> [SOURCE DATA]:
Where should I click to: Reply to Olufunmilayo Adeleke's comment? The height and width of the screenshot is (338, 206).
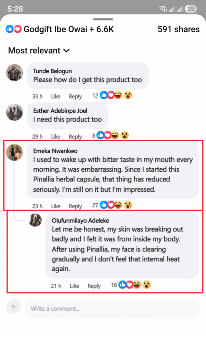tap(94, 286)
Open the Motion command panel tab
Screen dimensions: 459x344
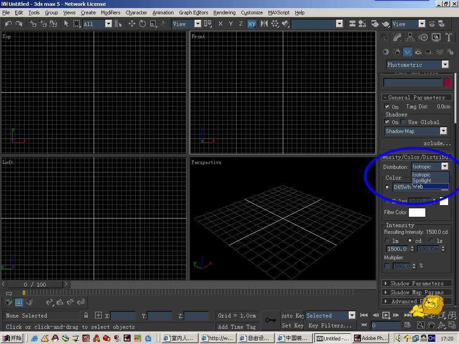click(x=423, y=38)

> [YOUR OBJECTIVE]: Reproduce all entries exactly. Pictures do not belong in the copy.

> [FINISHED EXERCISE]:
Where should I click to: Reply to Olufunmilayo Adeleke's comment? The height and width of the screenshot is (338, 206).
tap(94, 286)
Open the Motion command panel tab
Screen dimensions: 459x344
click(x=423, y=38)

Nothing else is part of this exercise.